The House and UC Berkeley are not formally affiliated, with the House Fund’s financial backing coming largely from a network of alumni investors across the Bay Area. But it is one manifestation of a broader effort by the UC system to encourage entrepreneurship across all of its campuses. Earlier this year, the California State Assembly passed legislation to provide $66 million in funding to support entrepreneurship programs, divided equally across its 10 campuses over three years. UC Berkeley is set to receive $6.6 million from that bill, called AB-2664.
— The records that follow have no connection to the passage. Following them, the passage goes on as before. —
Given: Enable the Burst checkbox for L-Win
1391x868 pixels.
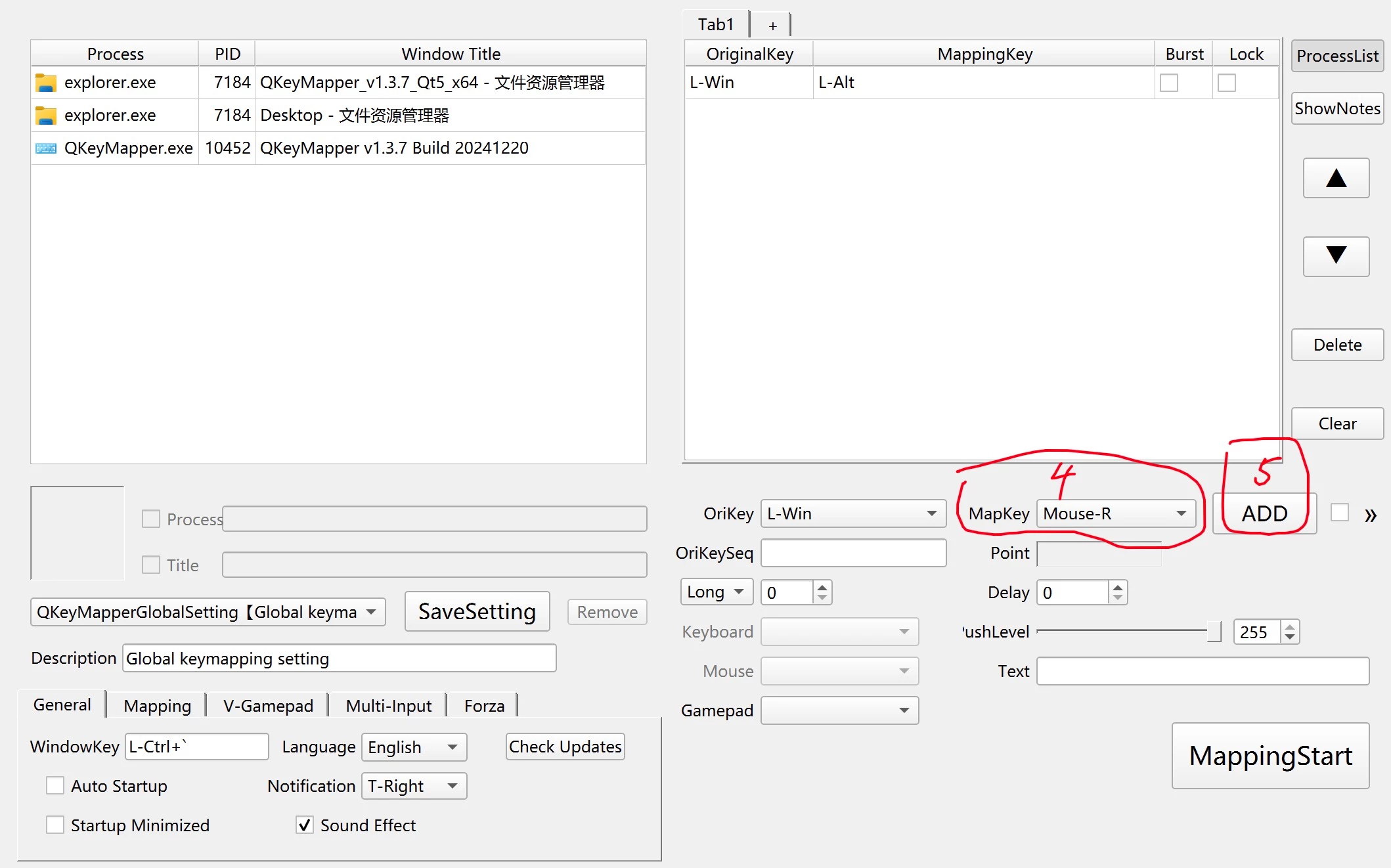Looking at the screenshot, I should [x=1169, y=83].
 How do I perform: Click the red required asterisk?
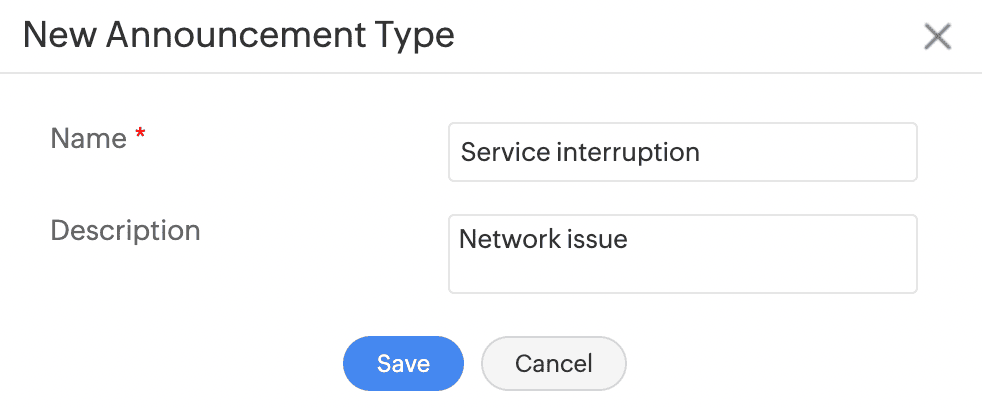[x=140, y=136]
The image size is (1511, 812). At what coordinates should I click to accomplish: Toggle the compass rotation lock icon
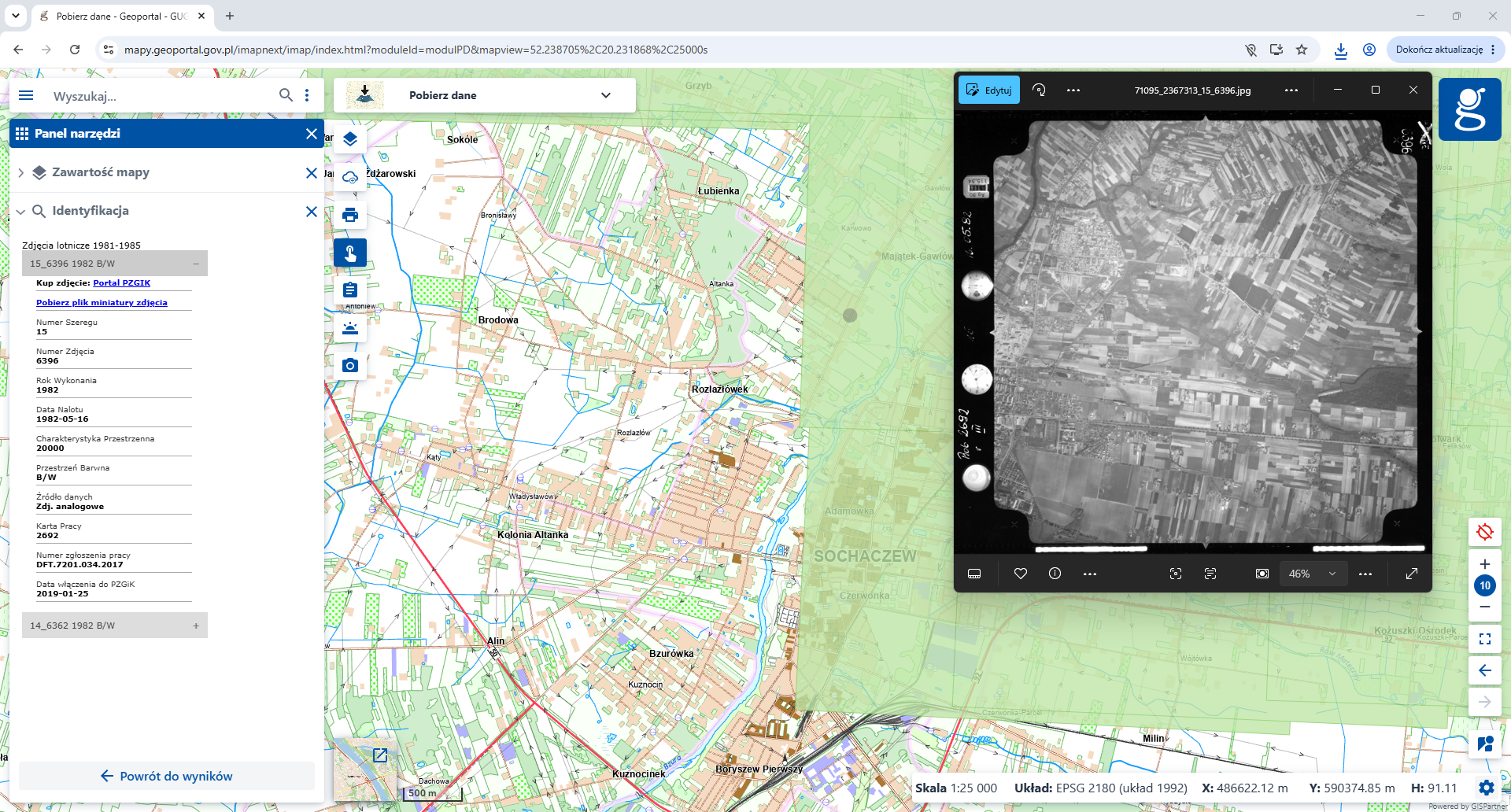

“Cameron was an enthusiastic and invaluable member of the team that got legislative funding of UC’s innovation and entrepreneurship efforts. His same enthusiasm has led to the launch of The House at Berkeley,” Napolitano said. “We are happy to work with The House to foster even more innovation and entrepreneurial activity within the UC system.”

Baradar, a Cal computer engineering alumni who worked on lobbying efforts for that bill along with Napolitano’s office, says that universities at large need a new and distinctive model for turning student innovation into successful business ventures.
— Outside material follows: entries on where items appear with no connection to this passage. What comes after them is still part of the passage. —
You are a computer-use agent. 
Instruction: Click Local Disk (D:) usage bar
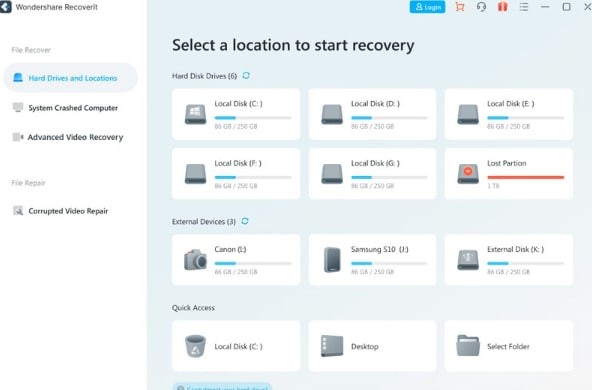pos(389,118)
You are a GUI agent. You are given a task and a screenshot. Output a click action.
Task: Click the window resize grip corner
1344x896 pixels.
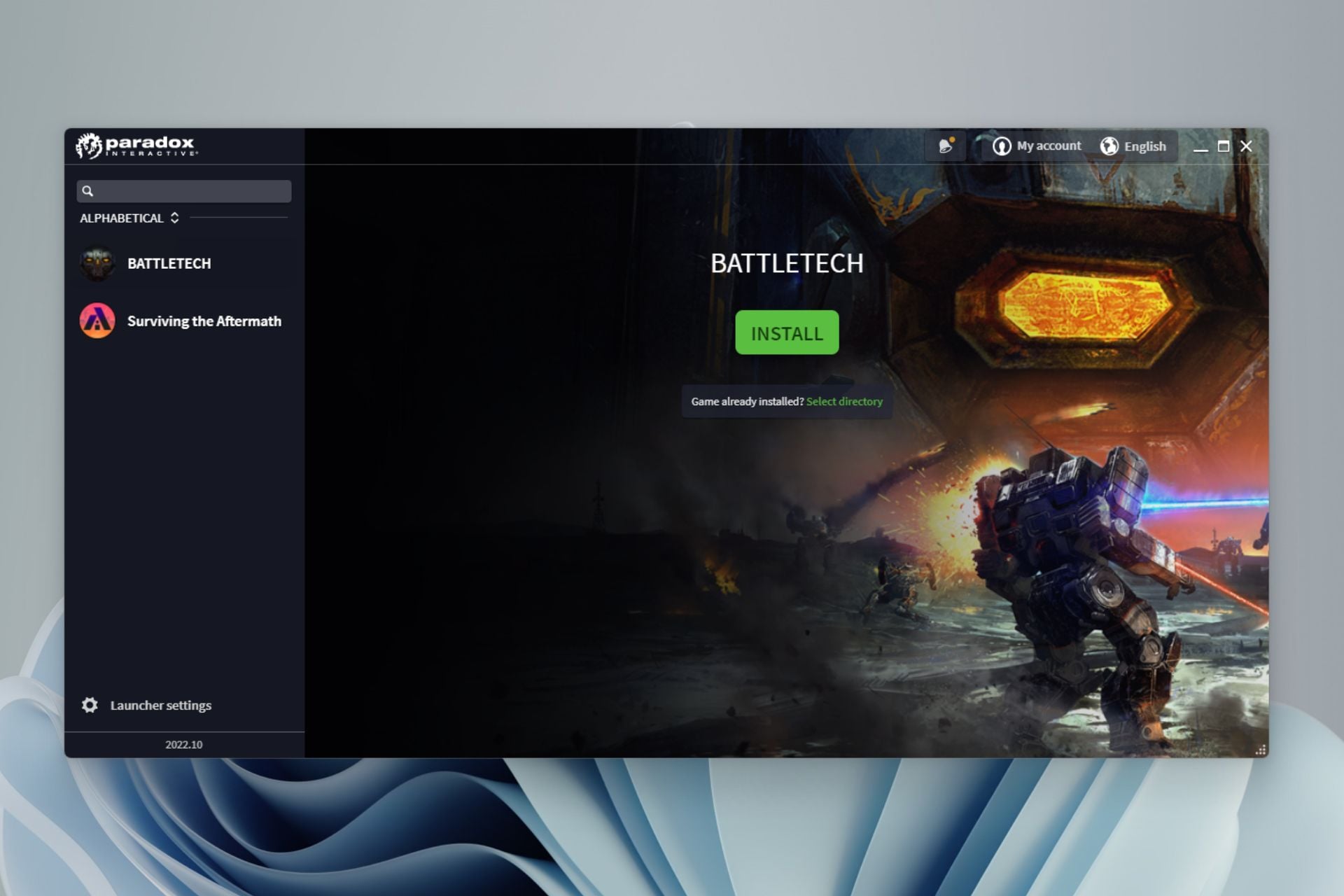coord(1261,750)
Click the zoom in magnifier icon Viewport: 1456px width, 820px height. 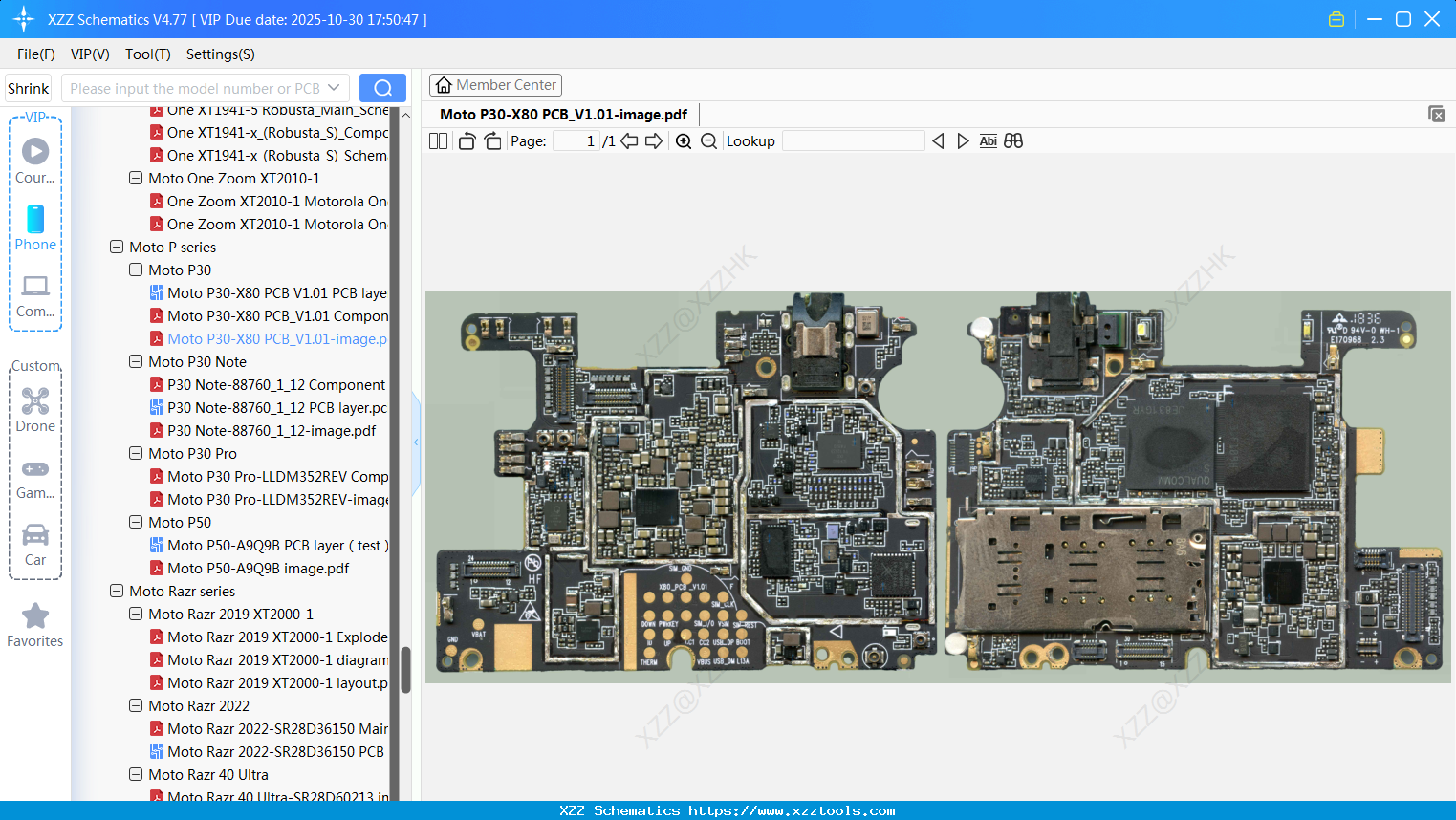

“Y Combinator and others popularized the accelerator model, and since then, just about every variation has been tried,” Baradar says. “But we think bringing innovation out of a university is a fundamentally different problem to solve: When you start with 40,000 students aggregated on campus on campus for four to six years, researchers who have been working for decades, plus half a million alumni, the question is how to create entrepreneurship pathways for those students and researchers.”

Among the university’s 500,000 alumni are countless venture capitalists and founders in the greater Bay Area: Some companies with at least one founder from Cal are Apple (NASDAQ: AAPL), VMWare ( NYSE: VMW), Tesla (NASDAQ: TSLA), and Tanium, among many others. Notable startups that were conceived on-campus include IndieGogo, InDinero, Lily Robotics and Databricks, acquired by Salesforce (NYSE: CRM) for $600 million. The broader ecosystem is vast, with 468 startups created by Cal students faculty and alumni last year, raising $4.1 billion in total according to Pitchbook.
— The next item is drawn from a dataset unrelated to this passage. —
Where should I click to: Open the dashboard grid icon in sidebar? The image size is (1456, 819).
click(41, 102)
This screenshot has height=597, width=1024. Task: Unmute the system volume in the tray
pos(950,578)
Startups currently in residency at The House include Indoor Reality, an indoor mapping startup founded by engineering professor Avideh Zakhor, who previously sold a company to Google (NASDAQ: GOOG). It’s a convenient place for student and faculty entrepreneurs to turn for space, networking support and access to investment opportunities, she says: “The House has been able to provide me and Indoor Reality with game-changing support in building the foundations for this new business. I’m incredibly excited about the future of entrepreneurship at Berkeley because of The House.”

In addition to a buzzing network of founders and those eager to invest, The House also has the enthusiasm of faculty like computer science professors like Scott Shenker, himself a successful entrepreneur interested in helping students who want to start businesses.

“They are bringing together the best resources, and building a pathway of support for founders at all stages – whether it’s one of my students or a serial entrepreneur – to be successful,” Shenker says. “Berkeley has been waiting for this.”

The House is a new 7,000 square foot institute intended as a home for the UC Berkeley startup ecosystem.